● SHORT TASK: Could you rewrite the entries between the line holding "Select the 2025 x-axis label" and the end of the entries, inclusive, with "star icon" swapped for "star button" and nothing else altered? Leave out the pictures.
### DATA LISTING ###
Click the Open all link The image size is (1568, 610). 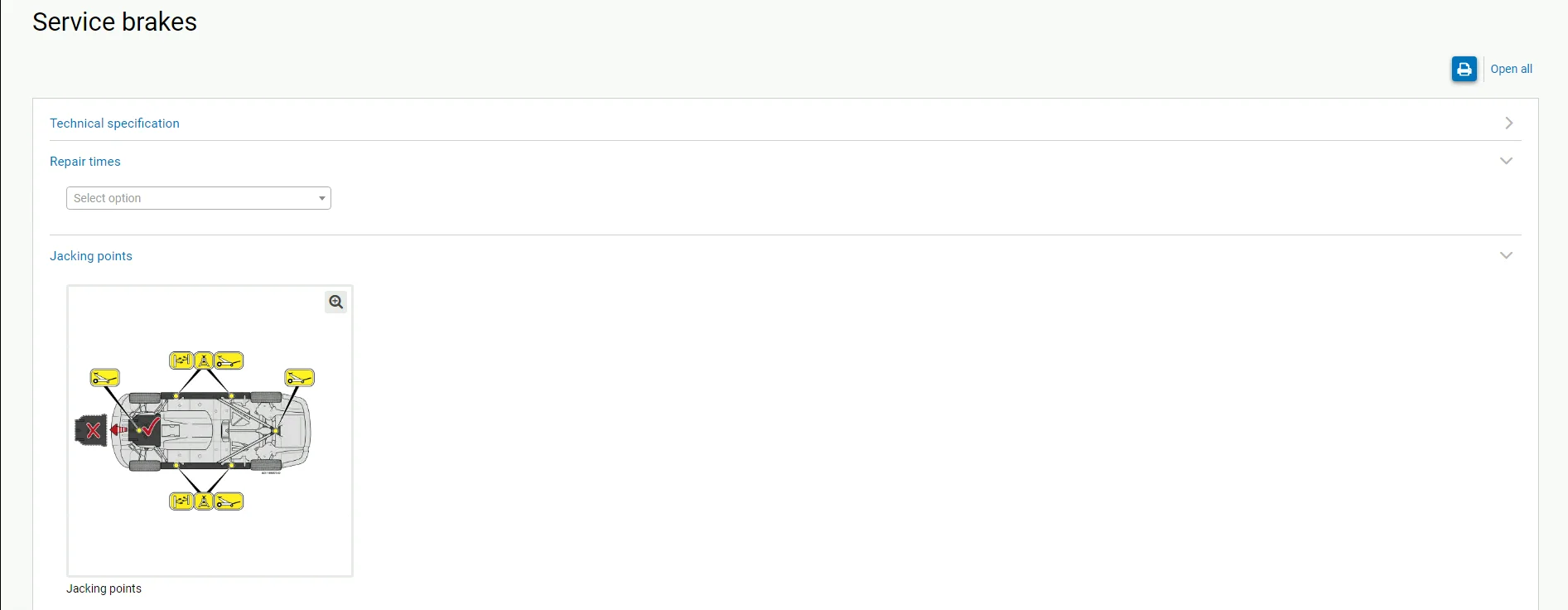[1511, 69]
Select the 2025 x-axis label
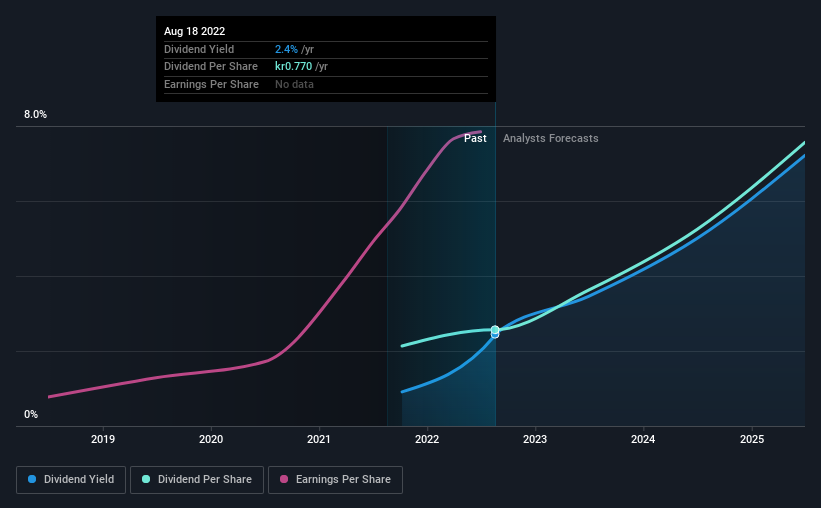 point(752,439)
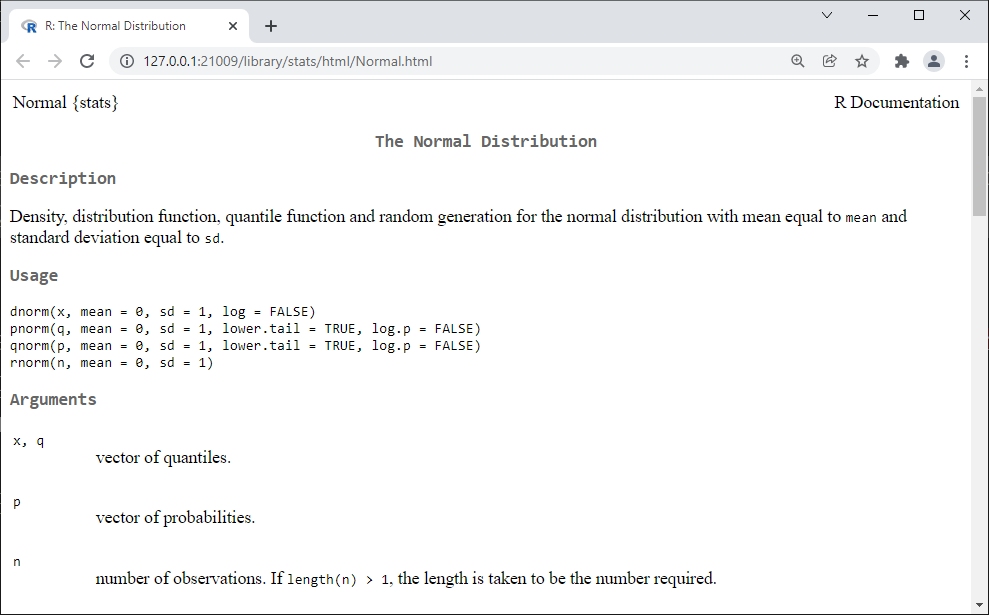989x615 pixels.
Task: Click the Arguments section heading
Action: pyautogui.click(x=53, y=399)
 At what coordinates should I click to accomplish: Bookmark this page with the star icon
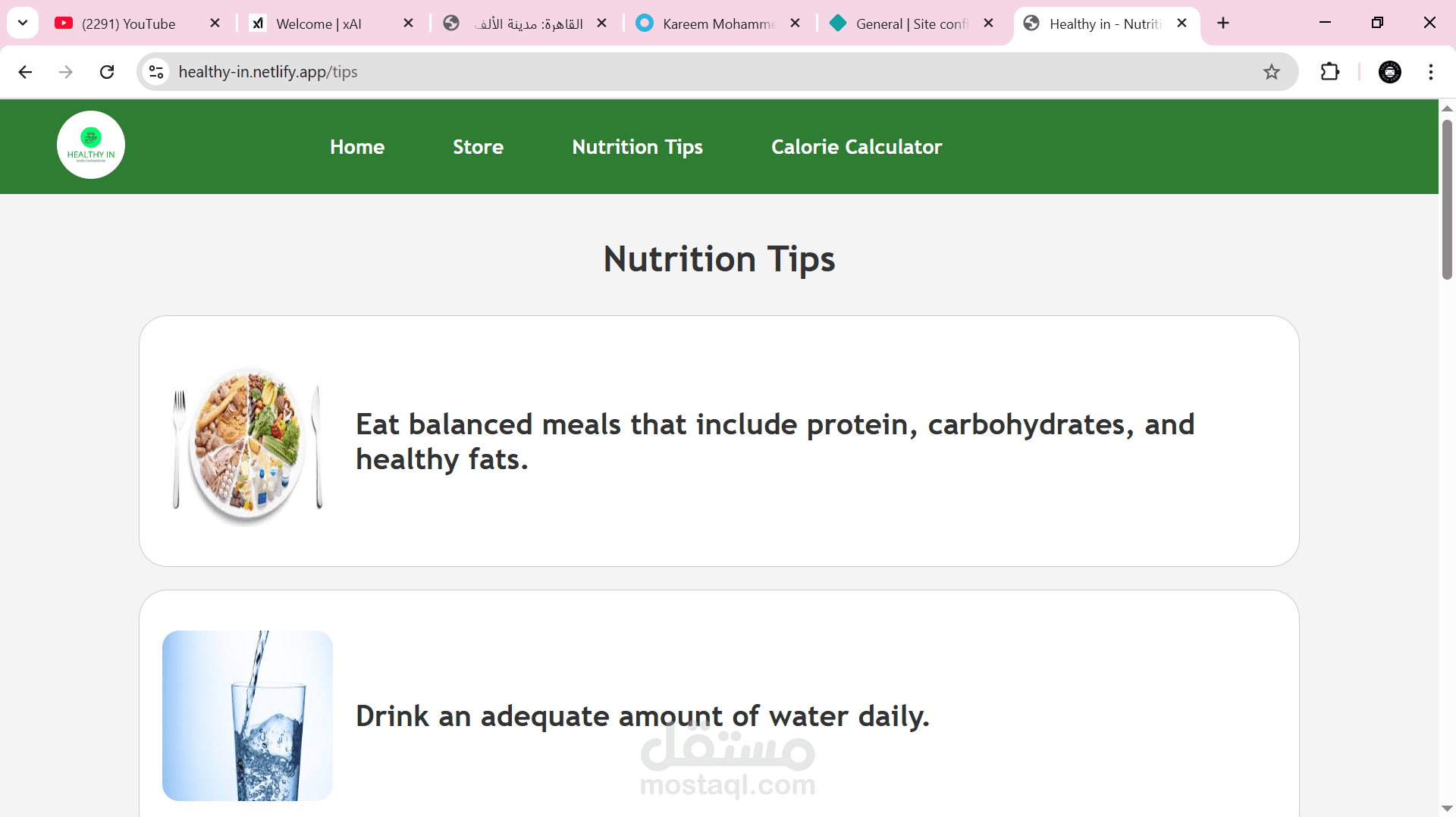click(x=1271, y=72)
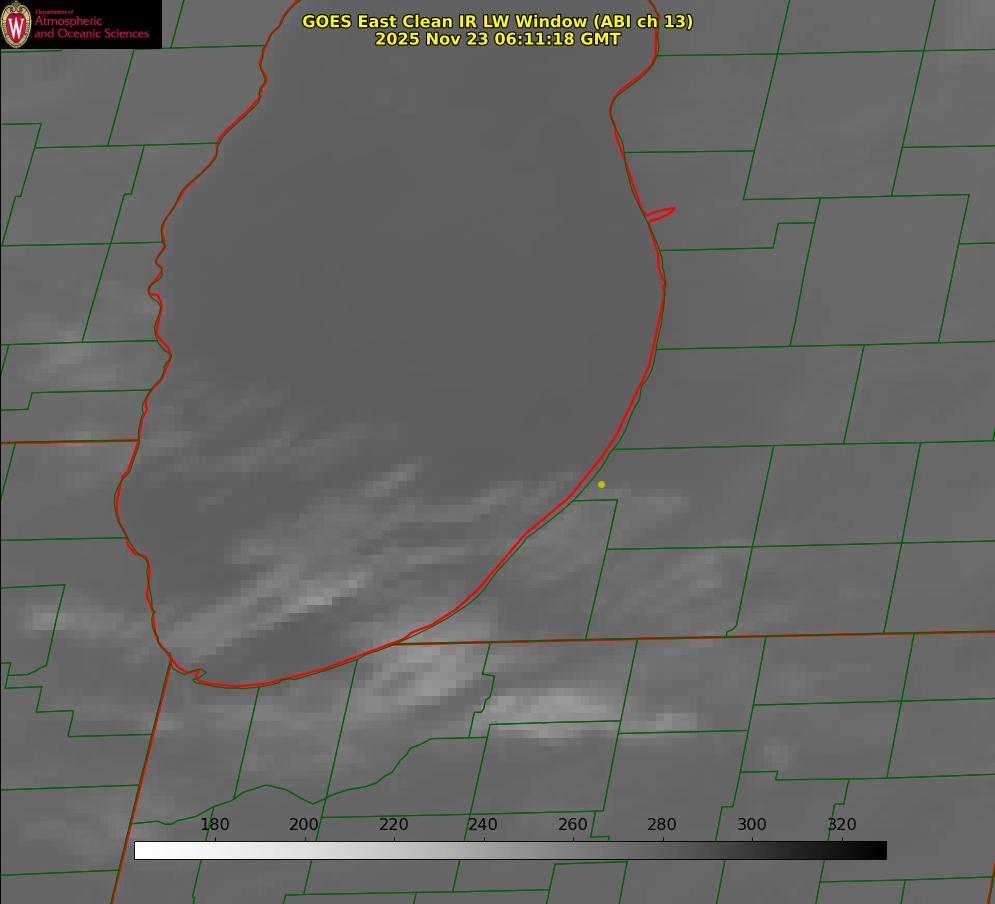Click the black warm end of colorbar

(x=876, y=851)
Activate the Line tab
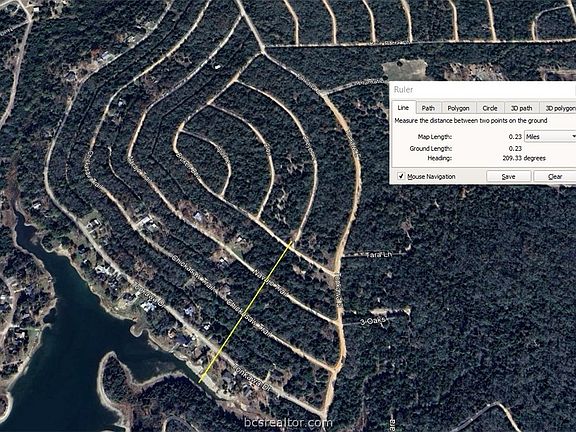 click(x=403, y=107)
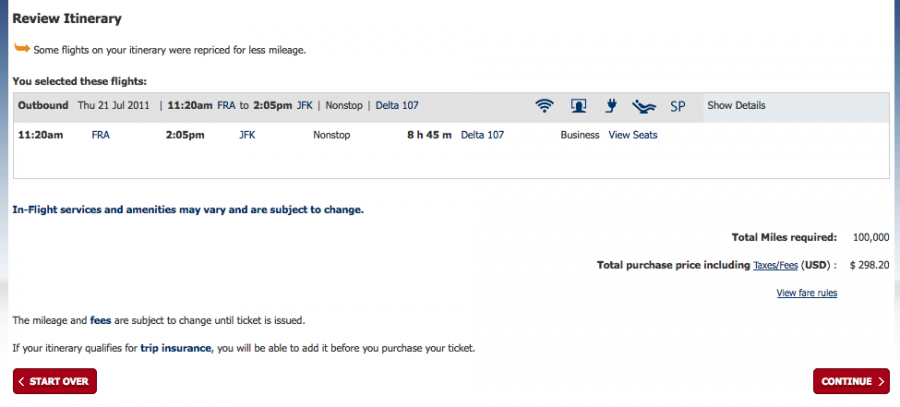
###
● RESPONSE:
Select the 2025 x-axis label
 point(752,439)
989x615 pixels.
Task: Click the Arguments section heading
Action: pyautogui.click(x=53, y=399)
 At what coordinates should I click to accomplish: Bookmark this page with the star button
click(x=1271, y=72)
Click the black warm end of colorbar

(x=876, y=851)
Activate the Line tab
 click(x=403, y=107)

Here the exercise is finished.